愛しまつる在天の父よ、われらは感謝をもってみまえに赴き、あなたが地上にあってわれらと共におられることをよろこびます。戦いに満ち、試練に満ち、さまざまの反対がわれらに迫ろうとも、われらは自分がみ手のうちにあることを知り、すべてがみ心のままに行なわなければならないことを知っています。われらをまことにしっかりと堅くみ手のうちにとどまらしめ、たとえ自分に気に入らないことでも、あなたがそれをなし、すべてをよい目あてへ導き出してくださることを知るゆえに、これを耐えることができるようにしてください。・・・この人間の生は永遠の中に根ざし、苦しみの中にあってもとだえることなく、あなたの栄光のうちにあるのです。

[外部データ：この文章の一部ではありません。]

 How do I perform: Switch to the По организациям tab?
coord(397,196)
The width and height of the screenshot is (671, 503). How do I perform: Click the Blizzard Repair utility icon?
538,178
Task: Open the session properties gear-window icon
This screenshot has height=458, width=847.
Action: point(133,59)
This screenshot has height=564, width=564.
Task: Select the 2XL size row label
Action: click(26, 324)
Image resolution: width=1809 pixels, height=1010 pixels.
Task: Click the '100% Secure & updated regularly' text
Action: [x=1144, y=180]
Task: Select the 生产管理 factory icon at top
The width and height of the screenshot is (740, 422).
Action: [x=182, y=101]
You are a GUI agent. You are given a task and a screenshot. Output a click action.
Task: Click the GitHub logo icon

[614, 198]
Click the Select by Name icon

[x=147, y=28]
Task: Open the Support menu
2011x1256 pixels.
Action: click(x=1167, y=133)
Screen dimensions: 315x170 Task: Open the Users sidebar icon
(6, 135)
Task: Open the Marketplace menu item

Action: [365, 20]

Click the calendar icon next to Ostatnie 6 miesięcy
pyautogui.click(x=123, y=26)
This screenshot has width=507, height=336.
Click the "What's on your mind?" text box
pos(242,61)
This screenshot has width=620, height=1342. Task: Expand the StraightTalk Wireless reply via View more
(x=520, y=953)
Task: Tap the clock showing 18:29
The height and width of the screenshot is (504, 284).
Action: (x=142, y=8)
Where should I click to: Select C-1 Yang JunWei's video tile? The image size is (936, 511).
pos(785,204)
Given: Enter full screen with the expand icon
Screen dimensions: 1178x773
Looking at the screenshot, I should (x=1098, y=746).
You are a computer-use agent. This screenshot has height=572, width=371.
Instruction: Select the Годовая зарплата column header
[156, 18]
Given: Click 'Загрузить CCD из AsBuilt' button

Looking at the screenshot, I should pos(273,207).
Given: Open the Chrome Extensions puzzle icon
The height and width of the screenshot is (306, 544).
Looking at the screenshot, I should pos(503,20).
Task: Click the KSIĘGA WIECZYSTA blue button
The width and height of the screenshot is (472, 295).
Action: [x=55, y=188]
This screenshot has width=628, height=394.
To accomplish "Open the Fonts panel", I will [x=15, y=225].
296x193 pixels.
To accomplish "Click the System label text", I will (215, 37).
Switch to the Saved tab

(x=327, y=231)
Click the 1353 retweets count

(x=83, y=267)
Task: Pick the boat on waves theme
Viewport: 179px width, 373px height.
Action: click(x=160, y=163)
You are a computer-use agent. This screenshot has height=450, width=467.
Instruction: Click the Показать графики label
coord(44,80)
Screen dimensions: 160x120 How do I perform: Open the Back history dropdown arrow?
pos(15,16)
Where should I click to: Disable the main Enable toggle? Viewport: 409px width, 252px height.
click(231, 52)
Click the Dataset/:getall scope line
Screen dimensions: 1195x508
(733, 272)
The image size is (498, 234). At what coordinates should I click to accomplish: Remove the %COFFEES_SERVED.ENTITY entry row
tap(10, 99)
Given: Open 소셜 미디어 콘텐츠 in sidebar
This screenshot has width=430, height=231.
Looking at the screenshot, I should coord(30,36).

C.ブルームハルト、『夕べの祈り』、加藤常昭 訳、37f頁

〔慈しみをいただいて、わたしは喜び躍ります。あなたはわたしの苦しみを御覧になり/わたしの魂の悩みを知ってくださいました。〕(詩編31・8)

2018年2月6日(火)

神さまは私たちのまことの父です。この父は在天の父です。天におられる父です。その神さまは「あなたが地上にあってわれらと共におられることをよろこびます」と祈ることのできる父です。つまりこの神さまは地上にあって私たちと共におられるのです。天におられると同時に地上におられるひとりの神、それが聖書の指し示す神さま、キリスト教会の信じている神さまです。

どうじに二か所に存在するということは私たちの理性を超えています。キリスト教の神さまは、理性に反しているのではありません。しかし、理性を超えているのです。

この真理が「人間の生は永遠の中に根ざし、苦しみの中にあっても とだえることなく、あなたの栄光のうちにある」と私たちをして告白させるのです。

それにしても「たとえ自分の気に入らないことでも・・・」との祈りは大切です。教会で「自分の気に入る道が実現しますように」と聞こえてしまう祈りを耳にすることがありますが、そのような祈りはブルームハルトの祈りとは正反対の祈りであると言わざるを得ません。人間の生が永遠の中に根ざしていることを知らない祈りであると言わざるを得ません。